Queiroz, que vai marcar presença num Mundial pela quinta vez, mostrou confiança nos desafios que se seguem no Gana, apesar de o Mundial 2026 estar a menos de dois meses de distância.
«Estamos a correr contra o tempo, mas com a experiência do staff e especialmente com os nossos jogadores, estou muito confiante que vamos conseguir. Com muito trabalho será possível alcançar o que queremos. Estamos a trabalhar, a implementar um programa de preparação para os nossos jogadores.
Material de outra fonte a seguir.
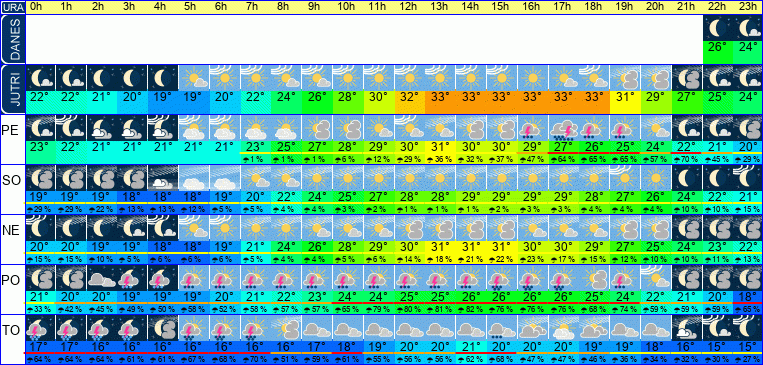
Task: Click the NE 13h partly cloudy icon
Action: [440, 228]
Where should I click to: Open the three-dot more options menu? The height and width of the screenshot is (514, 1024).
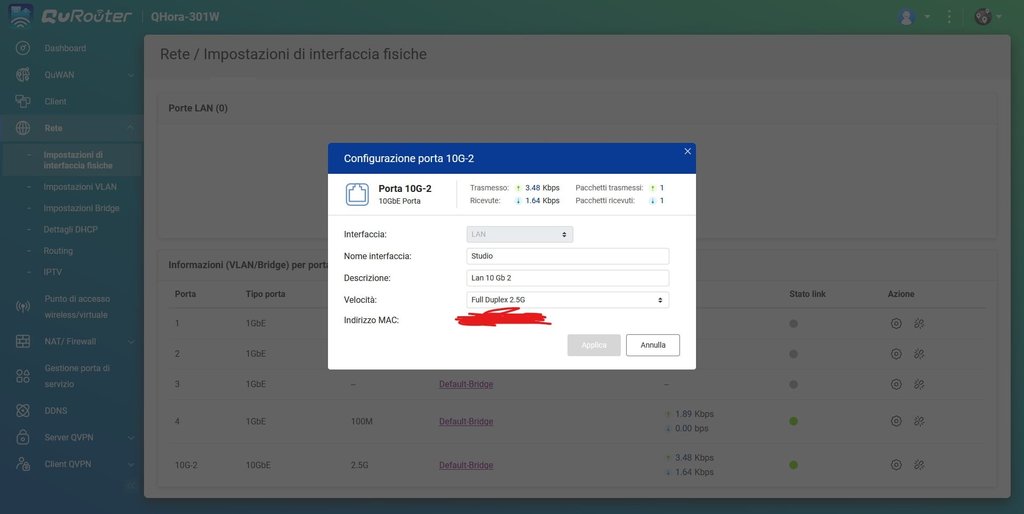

Olhando o talento, estou confiante a acredito que teremos uma grande equipa no relvado. Se jogarmos como equipa, podemos bater qualquer adversário», disse Queiroz, que pelo Gana tem como adversários, no grupo L do Mundial 2026, Inglaterra, Croácia e Panamá.
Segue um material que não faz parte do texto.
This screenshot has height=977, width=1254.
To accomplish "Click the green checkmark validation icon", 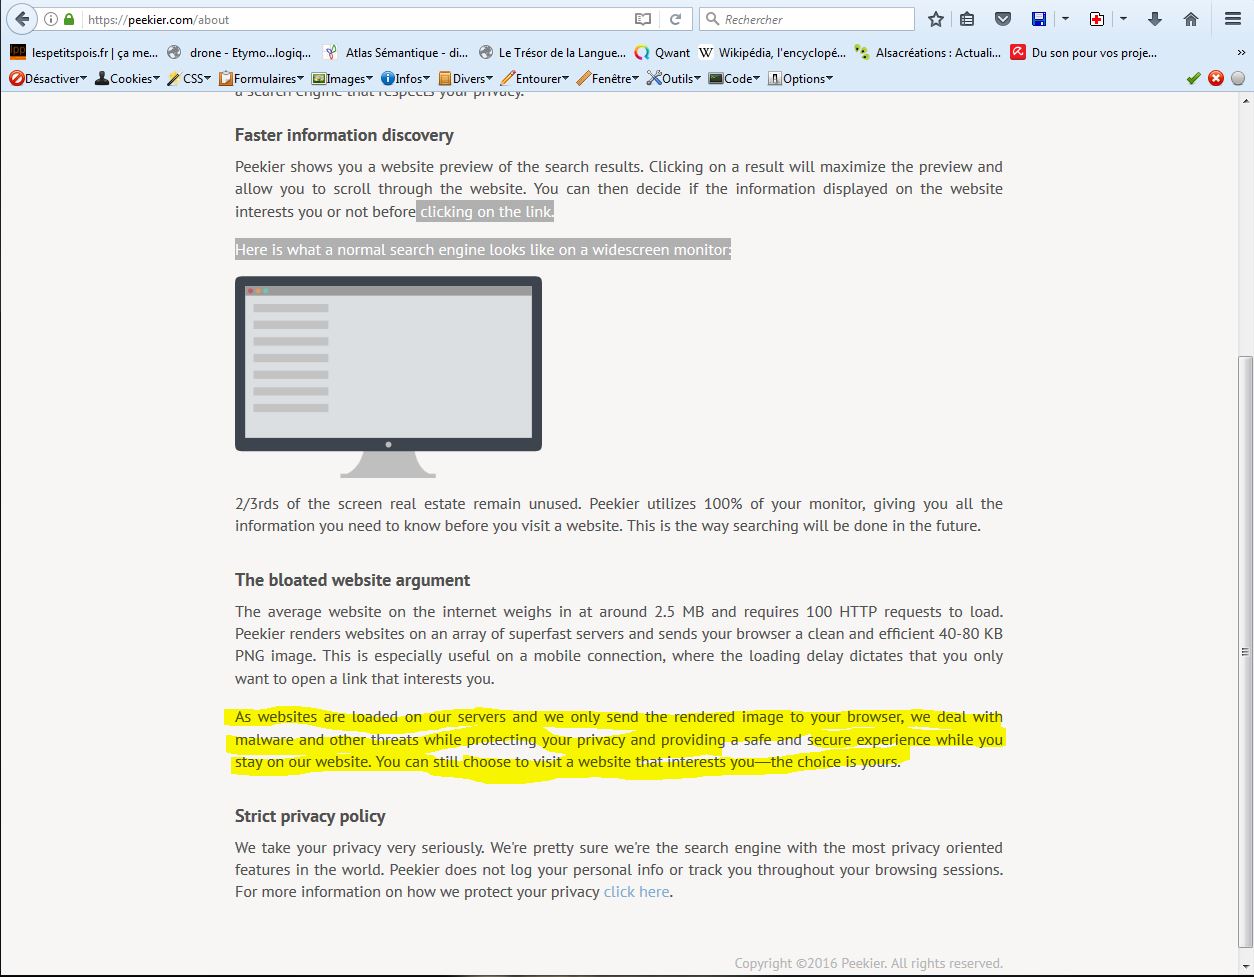I will click(1193, 78).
Aos 73 anos, Queiroz fala neste como «um desafio de vida». «Jogar pelo Gana será uma honra e a responsabilidade é enorme, por toda a paixão que aqui vemos. E é o maior desafio porque é próximo. O que passou, passou. O que vem é ganhar o próximo jogo, e o próximo, e o próximo. Sei que no Gana não se espera outra coisa que não ganhar. Por isso, este é o maior desafio», justificou, lembrando as palavras de Nelson Mandela, quando orientou a África do Sul. «Mandela disse-me um dia: Carlos, nunca perdemos, ou ganhamos ou aprendemos. Por isso, não tenho medo de nada».
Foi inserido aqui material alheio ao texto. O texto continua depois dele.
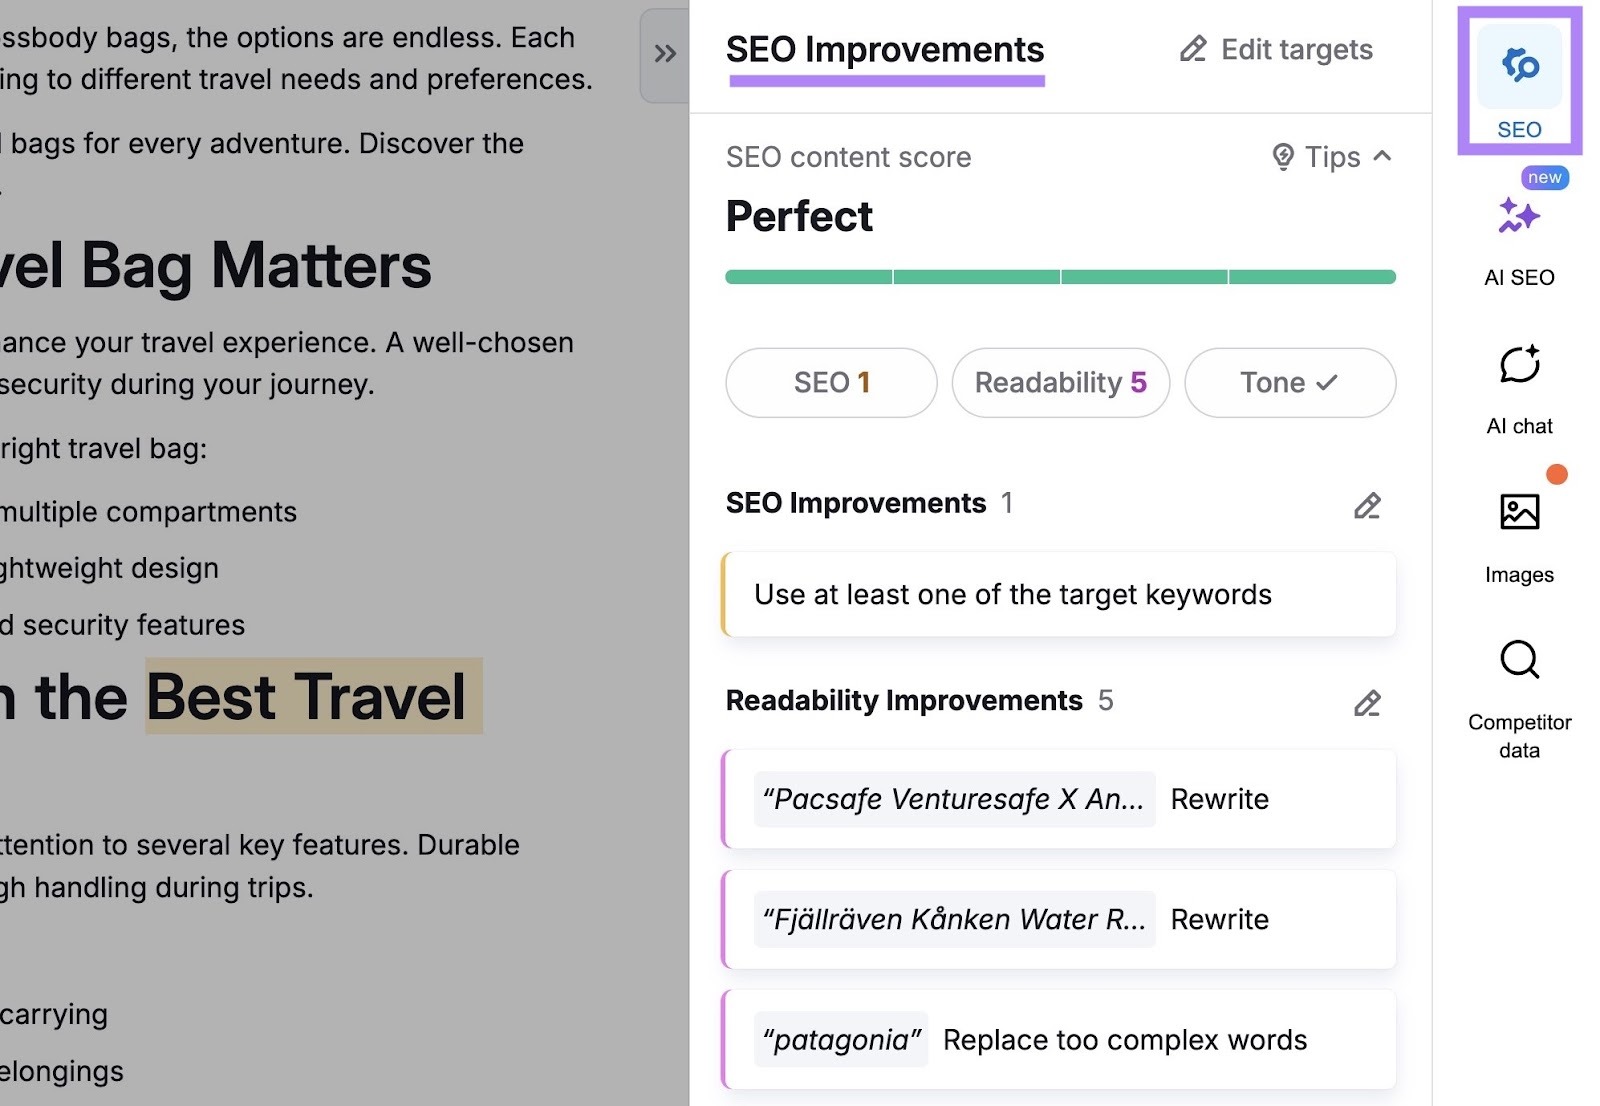The height and width of the screenshot is (1106, 1600).
Task: Expand the AI chat notification dot
Action: pos(1555,475)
Sobre a convocatória, disse que «ninguém é dono da camisola da seleção». «Vamos organizar, ver e analisar os jogadores locais. O meu trabalho é fazer que, quem mereça, esteja na seleção. Teremos sempre uma janela aberta», respondeu Queiroz, que antes da conferência de imprensa com a comunicação social foi apresentado ao Ministro do Desporto e Recreação, Kofi Adams, em Acra, acompanhado por uma comitiva que contou com o presidente da federação de futebol do país (GFA), Kurt Edwin Simon-Okraku.
Carlos Queiroz já orientou Portugal num Mundial (2010) e Irão em três (2014, 2018 e 2022). Com a sua quinta fase final, iguala Bora Milutinovic, ficando apenas atrás das seis de Carlos Alberto Parreira. Antes do Gana, treinou Portugal, Irão, Qatar, Omã, Emirados Árabes Unidos, África do Sul, Colômbia e Egito. A nível de clubes, foi adjunto de Alex Ferguson no Manchester United e orientou o Sporting, New York/New Jersey MetroStars (atual New York Red Bulls, dos Estados Unidos), o Nagoya Grampus (Japão) e o Real Madrid (Espanha). Por Portugal, mas à frente da seleção sub-20, conquistou dois mundiais.